Simon Snow

- Il y a des choses parfois qui me rendent profondément incertain.

En entendant ces paroles, Baz se sentit touché. Si Simon avait connu la vie dure dès son jeune âge, il ne prétendait jamais posséder la science infuse.

- Penelope me ramène à la réalité avec ses idées précises et pourtant je n'y comprends rien. Watford m'offre une belle occasion d'en apprendre davantage sur les possibilités du monde, mais je sens que quelque chose me glisse entre les doigts…

- Laquelle?

Simon réfléchit quelques secondes avant de répondre et dit : « La vie présente dans deux univers en constante communication me semble si complexe, si insaisissable et si intangible que j'en reviens toujours à la même conclusion… »

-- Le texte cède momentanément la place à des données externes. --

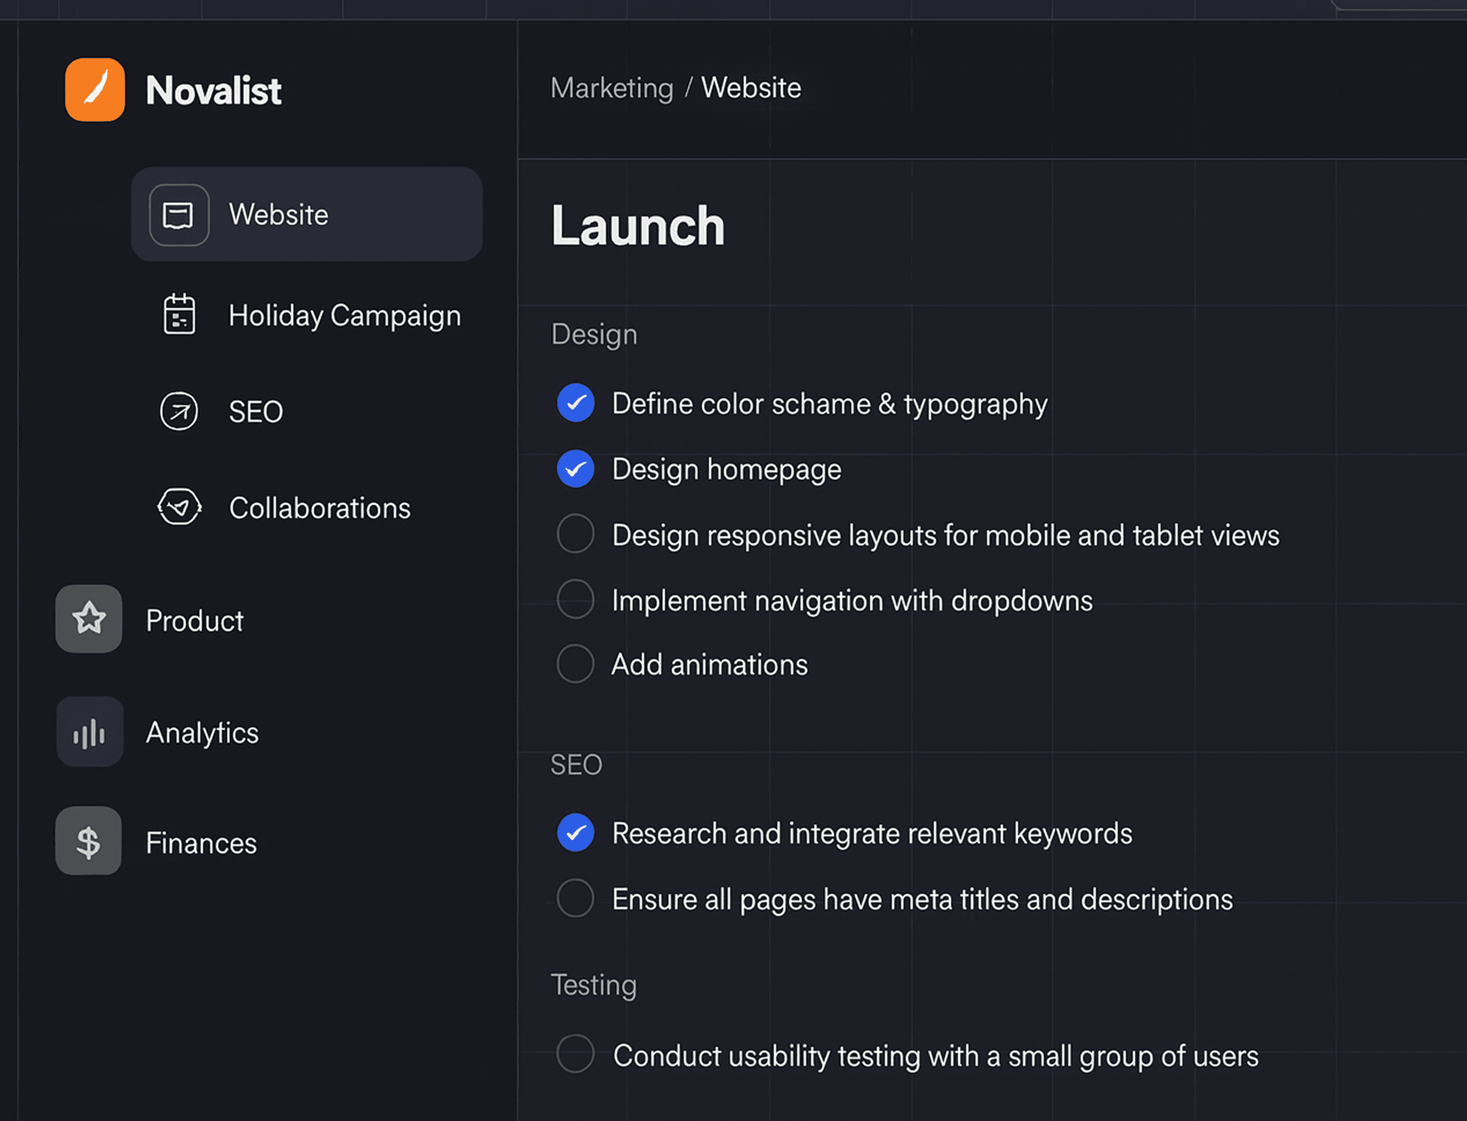The image size is (1467, 1121).
Task: Click Website in the breadcrumb trail
Action: (750, 87)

- Oui, dit Baz sur le même ton songeur que son ami.

- Peut-être qu'en essayant de tout comprendre, de tout prévoir, on est passé à côté de l'essentiel.

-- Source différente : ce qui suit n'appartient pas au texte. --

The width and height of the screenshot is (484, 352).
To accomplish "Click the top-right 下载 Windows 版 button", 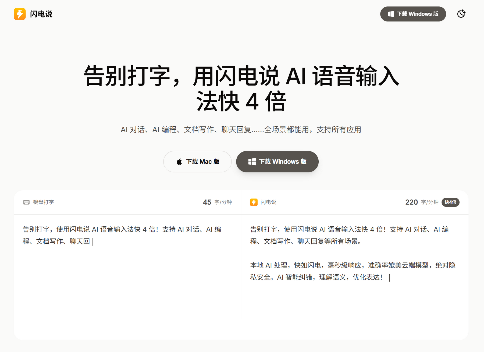I will coord(413,14).
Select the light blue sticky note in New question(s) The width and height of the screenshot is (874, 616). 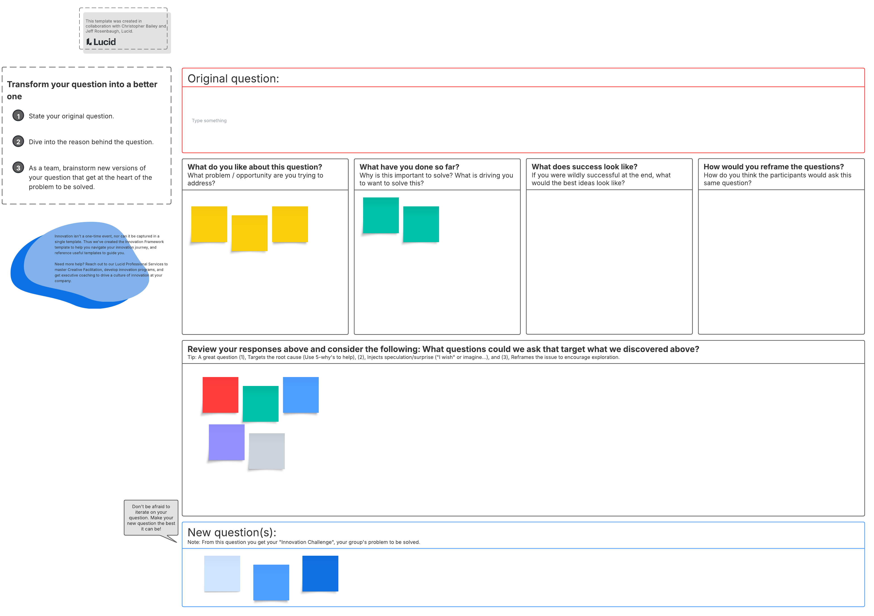[222, 573]
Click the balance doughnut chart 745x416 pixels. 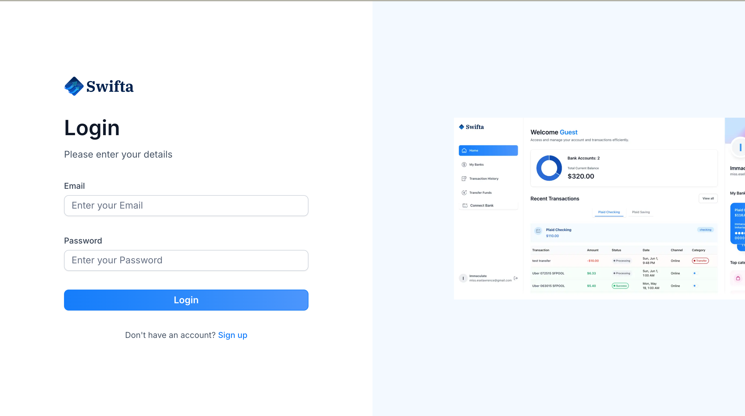click(549, 168)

Simon prit une pause. Ses yeux vides accompagnant de légères contractions au niveau du ventre donnaient l'impression qu'il allait dire quelque chose. Pourtant, rien n'en sortit.

Baz était accoutumé à ce silence. Même qu'il appréciait beaucoup ce côté pensif propre à son ami. Lui-même se posait des questions mais jamais il ne cherchait à y trouver des réponses. C'était une particularité fascinante chez son ami.

- Bonne nuit, dit Simon avant de s'enterrer sous les couvertures.

- Fais de beaux rêves, répondit Baz sur un ton très doux.

Le lendemain matin, quand Baz ouvrit les yeux, Simon était déjà debout et préparait son sac.

- Que fais-tu? Notre cours de potions devrait débuter sous peu. Tu ne viens pas?

- Non… Tu vois Baz, j'ai envie d'explorer aujourd'hui. Imagine ceci : la forêt nous entoure et pourtant nous ne sommes jamais allés nous y promener…

- Mais Simon! Dit Baz dans un élan de panique en interrompant son ami, tu sais bien qu'elle est maléfique cette forêt et que des gens y ont déjà vu… tu sais qui!

- Écoute, il y a déjà trois ans que nous étudions ici et nous savons nous défendre. Ce n'est pas ça ton point, tu ne veux tout simplement pas manquer ton cours. Sincèrement, nous avons peu de chance de tomber sur des créatures extrêmement dangereuses alors que le temps est si radieux. Regarde dehors!

Simon ouvrit les rideaux.

- Ah! Mes yeux… Alors tu voudrais que je t'accompagne? Tu dis « nous » depuis tantôt.

- Oui! Regarde tous ces arbres. Imagine toute la vie qui s'y cache. Je n'aime pas du tout être cloitré, j'ai besoin de découvrir des choses, par moi-même. J'ai préparé le repas et j'allais te réveiller justement.

- Oh Simon… Ok! Je vais venir, mais à une condition.

- Oui?

- On se tient loin des ennuis.

- Promis et juré.

- Tu vois Baz, la forêt est un endroit bien paisible. Nous pourrions bien y venir pour étudier.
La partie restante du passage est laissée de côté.